*Document section*:
═══

Mexico’s Highway 200 courses its way along the entirety of the Pacific Coast, stretching as far north as the U.S. border, all the way down through the depths of Oaxaca. It’s one of the most stunningly beautiful stretches of highway in the country, carving through rugged Sierra Madre rock, hugging deliciously warm, golden sandy beaches, and slicing through the thick, verdant jungle.
Following the highway north from the bustling beach resort of Puerto Vallarta, travellers cross over the bridge into the neighbouring state of Nayarit, and enter the gateway to the region’s aptly named “Riviera,” a selection of coastal towns that pepper the northern edge of the gently lapping, cobalt-coloured Bahia de Banderas. As you pass the northernmost point of the bay, Punta de Mita, the coastline becomes exposed to the open Pacific, where waves roll in perfect cylindrical barrels and the jungle recedes to reveal sleepy villages primed for surfers and those more accustomed to the boho life.
Sayulita has long been a haven for creatives-in-hiding — a seaside fishing village surrounded by jungle that was once a surfer’s secret and has since garnered a reputation as being the Tulum of the west. The guest list swings more Lady Gaga and Catherine Zeta Jones these days, but you’ll still see a fair share of leathery surfers riding out lingering waves of Sayulita’s humble beginnings. Today it’s a cultural enclave where sandy, cobblestone streets are flanked by galleries, boutiques, organic and vegan restaurants, and bars slinging everything from elegant mezcal cocktails to down-and-dirty shots of smoky, earthy raicilla — a veritable moonshine produced in this part of Mexico.
To visit Sayulita is to embrace a convergence of cultures. Local fishermen rub elbows with descendants of the indigenous Huichol tribe native to this area, who in turn walk side by side with kaftan-wearing travelers in search of the perfect wave or a quiet corner for reflection in child’s pose. The vocabulary of the Sayulita traveller is peppered with turn-on words like “organic,” “artisanal,” “hand crafted,” and “retreat.” Everything has been touched by the sea and the sun, for a bleached-and-faded look that is still decidedly five star. The barefoot hippies have traded in their backpacks for precious-stone beads, but you’d hardly be able to tell the
difference between the two.

═══

*Goals*:
A. Return the portion of the Sayulita travel piece that begins at the words "Following the highway" and stops after "the boho life.", copied word for word.
B. Write the next part of the Sayulita travel piece, starting right after its final sentence.
You can leave the material after the Sayulita travel piece aside.

*Source data*:
═══

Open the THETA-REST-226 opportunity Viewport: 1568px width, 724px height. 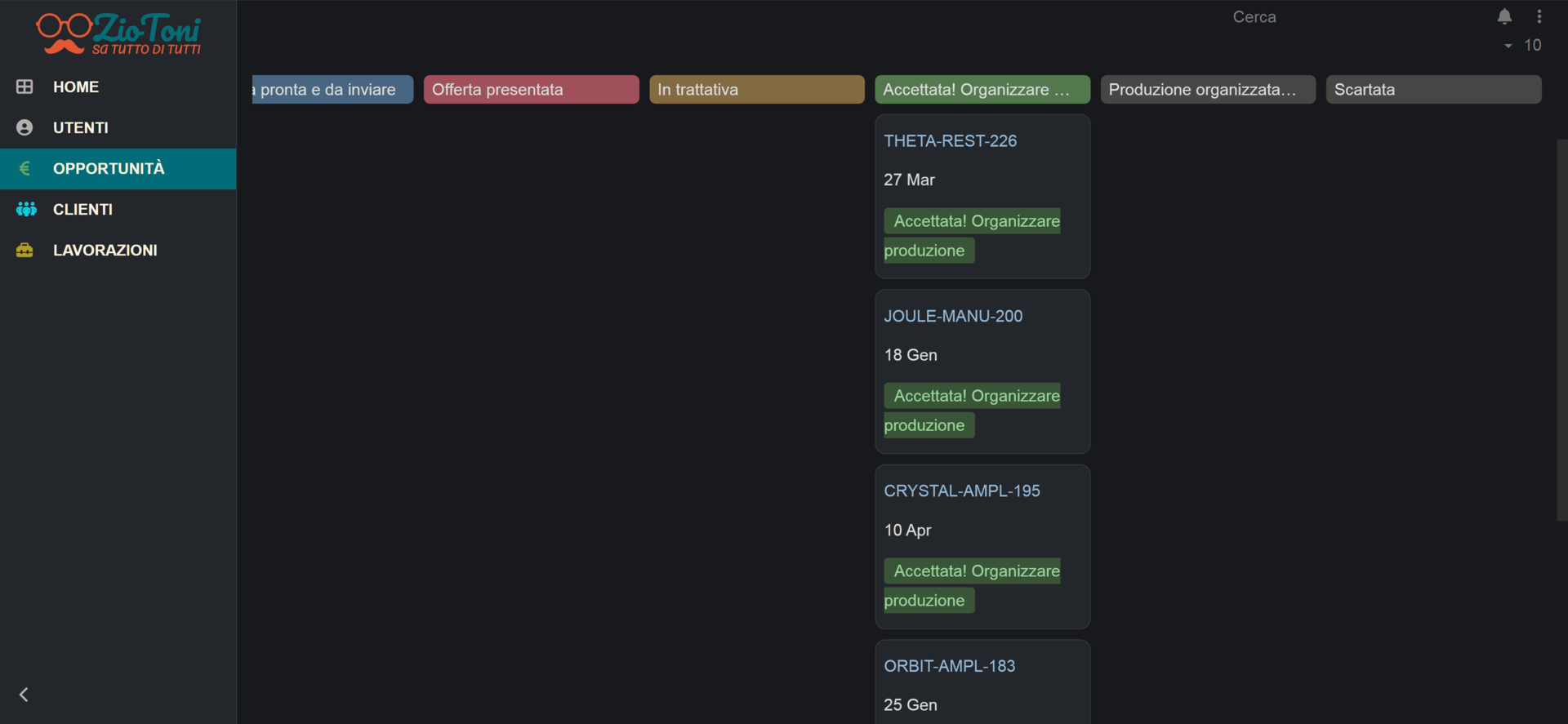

═══

*Expected results*:
A.
Following the highway north from the bustling beach resort of Puerto Vallarta, travellers cross over the bridge into the neighbouring state of Nayarit, and enter the gateway to the region’s aptly named “Riviera,” a selection of coastal towns that pepper the northern edge of the gently lapping, cobalt-coloured Bahia de Banderas. As you pass the northernmost point of the bay, Punta de Mita, the coastline becomes exposed to the open Pacific, where waves roll in perfect cylindrical barrels and the jungle recedes to reveal sleepy villages primed for surfers and those more accustomed to the boho life.

B.
There are no all-inclusive resorts here. No major chains of any kind. Instead it’s wellness haven like the chic W Punta de Mita, eco-lodges, like the barefoot luxury, jungle-shrouded, yoga Mecca, Haramara Retreat, surf bungalows like hammock-strewn Aurinko Bungalows, taco stands, and farm-to-table. Of course, a substantial number of wealthy expats have invested in the area, which has resulted in higher-end lodgings and restaurants that boast that industrial chic aesthetic. Hand-poured candles many run closer to north-of-the-border prices, but more often than not, proceeds are for the benefit of small businesses, rather than corporations. Life is slower, with an emphasis on the now, but quality is second-to-none. While progress always equals a higher price tag, Sayulita has still managed to hold on to its magic.
Of course, nothing like this is built in a day. In the 1970s, accessing Sayulita was for the truly determined, as the first travellers bushwhacked through vine-dense jungle to reach the rugged stretch of coast. Today it’s as simple as turning off Highway 200 and following the signs to a posher version of paradise.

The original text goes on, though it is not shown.